Chemical changes in β-Lactoglobulin structure during ageing of protein-stabilized emulsions

Summary Commercial protein-stabilized emulsions are often stored for many months. Reversed phase high performance liquid chromatography (HPLC) analysis of protein displaced from β-lactoglobulin-stabilized oil-in-water emulsions by the competitive adsorption of Tween 20, showed that whereas the retention time of protein displaced from a tetradecane–water interface did not change greatly upon ageing, that of the protein displaced from a soya oil–water interface did. The changes in the retention time of the displaced protein were accompanied by an increase in the mass of the protein.
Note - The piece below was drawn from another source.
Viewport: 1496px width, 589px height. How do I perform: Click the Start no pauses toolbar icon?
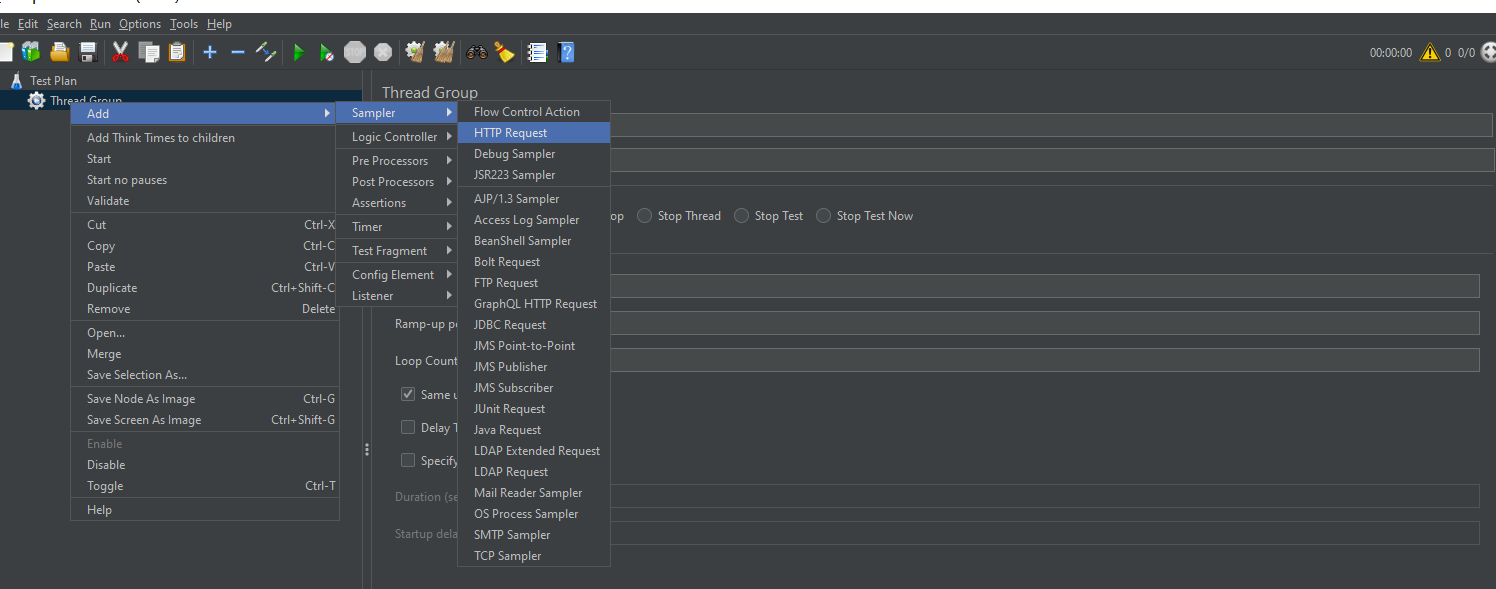tap(326, 53)
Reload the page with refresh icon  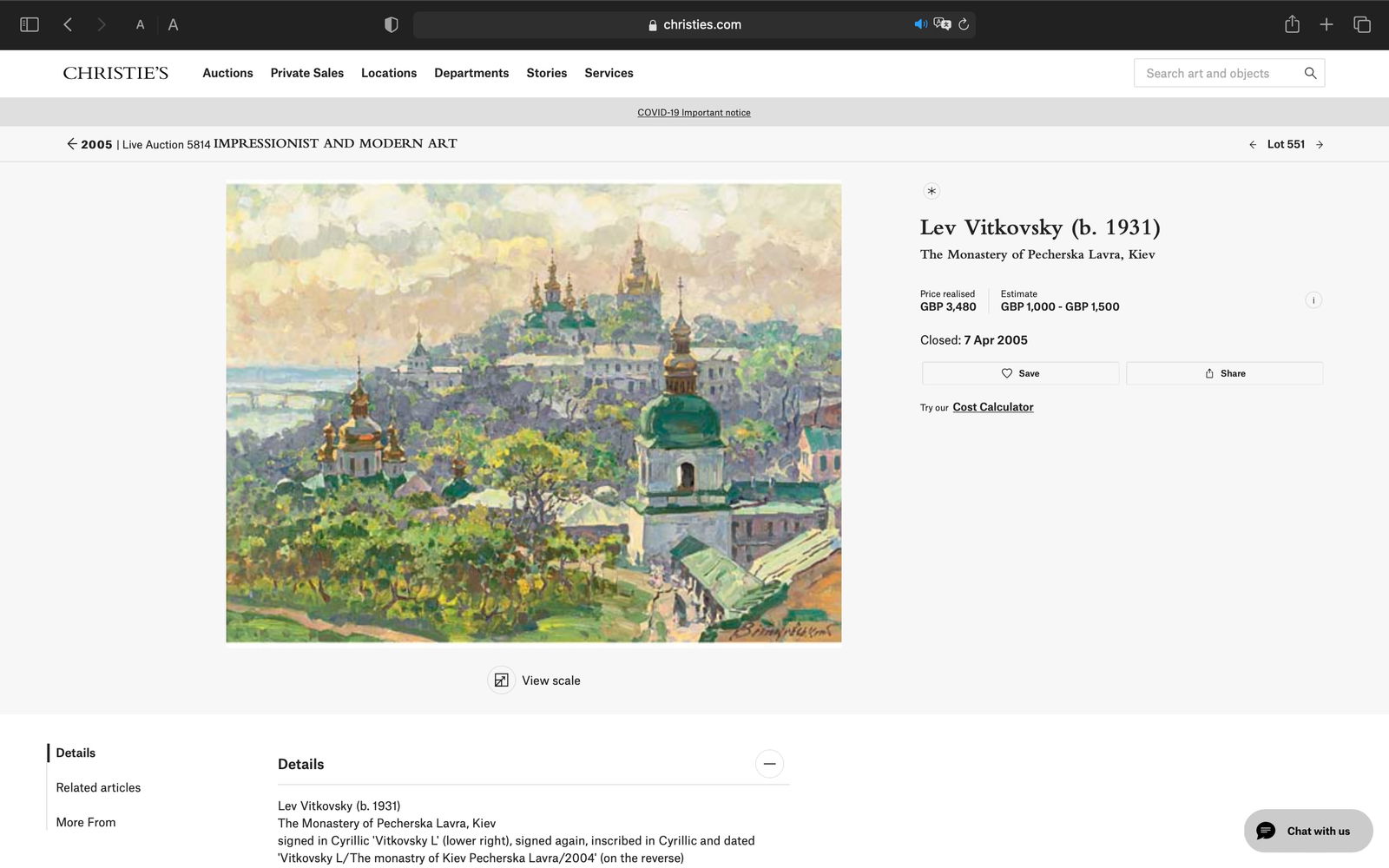coord(964,24)
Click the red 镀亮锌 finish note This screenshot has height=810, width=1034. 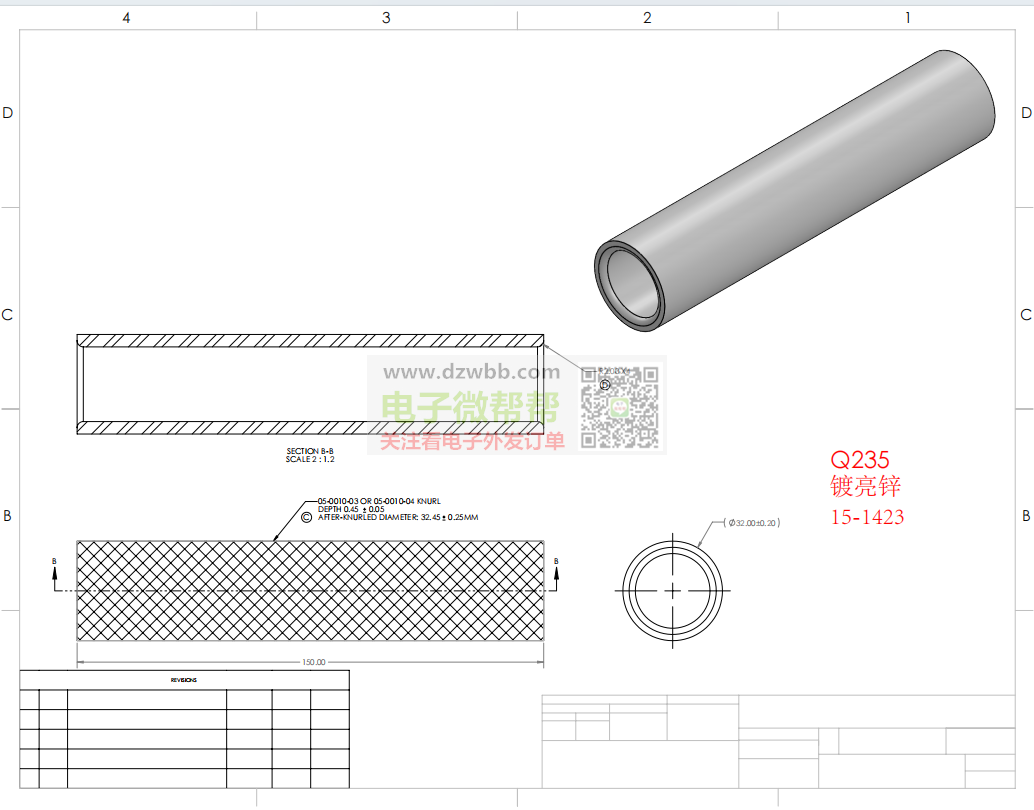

When 2-mercaptoethanol was added prior to emulsification, the rate of modification was significantly slower than in its absence. Tryptic digests of the displaced, modified protein showed that the changes were specific. Analysis of volatile components present in the emulsions showed that emulsification induced the autoxidation of the polyunsaturated fatty acyl chains of the soya oil resulting in the time-dependent formation of low molecular weight compounds. 2-Mercaptoethanol inhibits the process probably by reacting with hydroperoxides and terminating the chain reaction. Aldehydes, particularly enals, are known to react with nucleophilic amino acid residues such as lysine via addition and/or condensation reactions, leading to the observed increase in the mass of the protein.